## Records provided
****************

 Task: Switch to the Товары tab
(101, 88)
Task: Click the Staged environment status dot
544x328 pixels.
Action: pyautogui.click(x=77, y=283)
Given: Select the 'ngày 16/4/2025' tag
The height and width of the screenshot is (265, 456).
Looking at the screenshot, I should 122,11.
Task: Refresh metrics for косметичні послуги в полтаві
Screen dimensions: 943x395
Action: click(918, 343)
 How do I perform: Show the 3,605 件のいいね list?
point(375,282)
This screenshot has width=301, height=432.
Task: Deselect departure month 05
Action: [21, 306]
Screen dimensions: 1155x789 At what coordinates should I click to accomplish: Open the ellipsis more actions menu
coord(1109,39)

****************

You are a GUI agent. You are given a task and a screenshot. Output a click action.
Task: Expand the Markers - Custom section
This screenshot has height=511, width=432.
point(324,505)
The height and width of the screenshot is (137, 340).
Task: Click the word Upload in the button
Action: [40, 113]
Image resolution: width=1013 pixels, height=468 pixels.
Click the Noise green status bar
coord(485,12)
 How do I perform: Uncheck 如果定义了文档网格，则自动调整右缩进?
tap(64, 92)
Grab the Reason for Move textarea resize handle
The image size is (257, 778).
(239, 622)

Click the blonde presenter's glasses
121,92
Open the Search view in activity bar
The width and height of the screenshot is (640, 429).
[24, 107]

****************

## Exercise aim
Among the lines above, repeat exactly those from the line with "544x328 pixels." to the line with "Task: Refresh metrics", counting both ends.

## Response to this task
544x328 pixels.
Action: pyautogui.click(x=77, y=283)
Given: Select the 'ngày 16/4/2025' tag
The height and width of the screenshot is (265, 456).
Looking at the screenshot, I should 122,11.
Task: Refresh metrics for косметичні послуги в полтаві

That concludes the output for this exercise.